En declaraciones radiales, el funcionario municipal calificó el episodio climático como un daño extraordinario que compromete de forma directa el esfuerzo anual de los agricultores de la región de Tinogasta. La magnitud del desastre productivo amenaza la subsistencia económica de numerosas familias que dependen exclusivamente de la cosecha vitivinícola y frutícola para sostener sus ingresos durante todo el año.
Este nuevo golpe climático profundiza la vulnerabilidad estructural que padece el sector agropecuario ante la repetición de contingencias ambientales en el interior provincial. La falta de infraestructura adecuada de protección térmica y de herramientas financieras ágiles para la reconversión deja a los pequeños productores expuestos a pérdidas millonarias sin un colchón de contención estatal inmediato.
La emergencia en los valles occidentales desnuda las limitaciones de asistencia que arrastran los organismos provinciales frente a las crisis regionales. Mientras los informes técnicos confirman la destrucción casi total de las vides, los trabajadores rurales exponen la necesidad imperiosa de contar con subsidios directos y líneas de crédito blando para evitar el abandono definitivo de las parcelas productivas.
Emergencia agropecuaria, promesas oficiales y falta de asistencia rápida
La magnitud del desastre productivo interpela directamente la capacidad de respuesta del Ministerio de Producción y del gobierno de Raúl Jalil. Aunque en ocasiones previas se anunciaron aportes extraordinarios para mitigar contingencias climáticas, los productores denuncian que la burocracia estatal demora la llegada de la ayuda financiera, obligando a las familias a afrontar en soledad la reconstrucción de sus fincas arrasadas.

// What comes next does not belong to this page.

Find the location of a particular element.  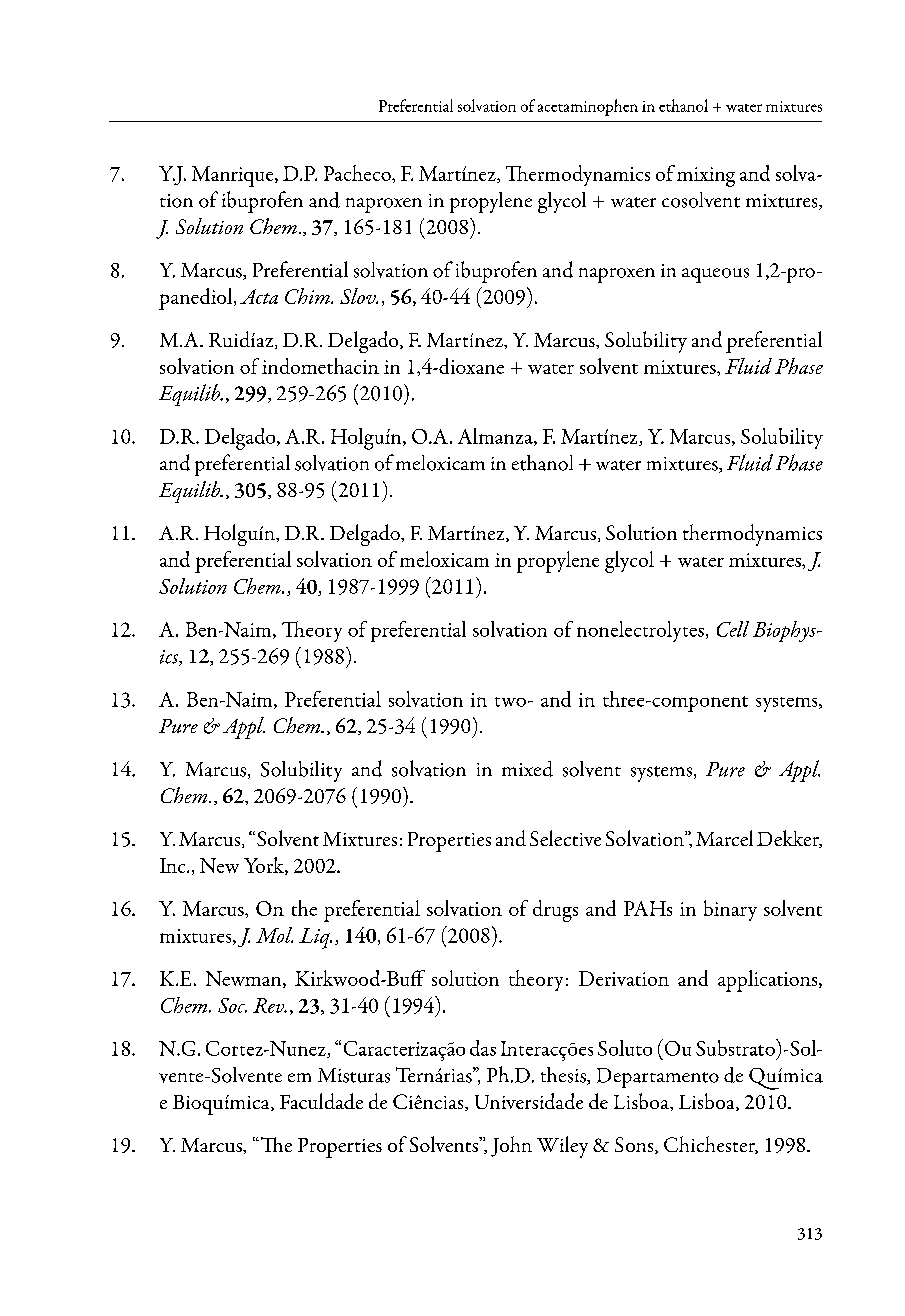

A esta lentitud operativa se suma la falta de políticas integrales de seguro agrícola que protejan a las economías regionales frente al avance de heladas tempranas y temporales destructivos. La repetición de estas emergencias sin respuestas estructurales consolida un escenario de desprotección para el interior profundo, donde el esfuerzo de todo un año de trabajo se esfuma en pocas horas sin que el Estado garantice un respaldo efectivo.
El desastre climático confirma la crisis que atraviesa la producción de Fiambalá en Catamarca. Con plantaciones destruidas casi por completo y familias rurales al borde de la quiebra financiera, las organizaciones de productores exigen la rápida homologación de la emergencia agropecuaria y la entrega urgente de asistencia económica directa para salvar la próxima temporada.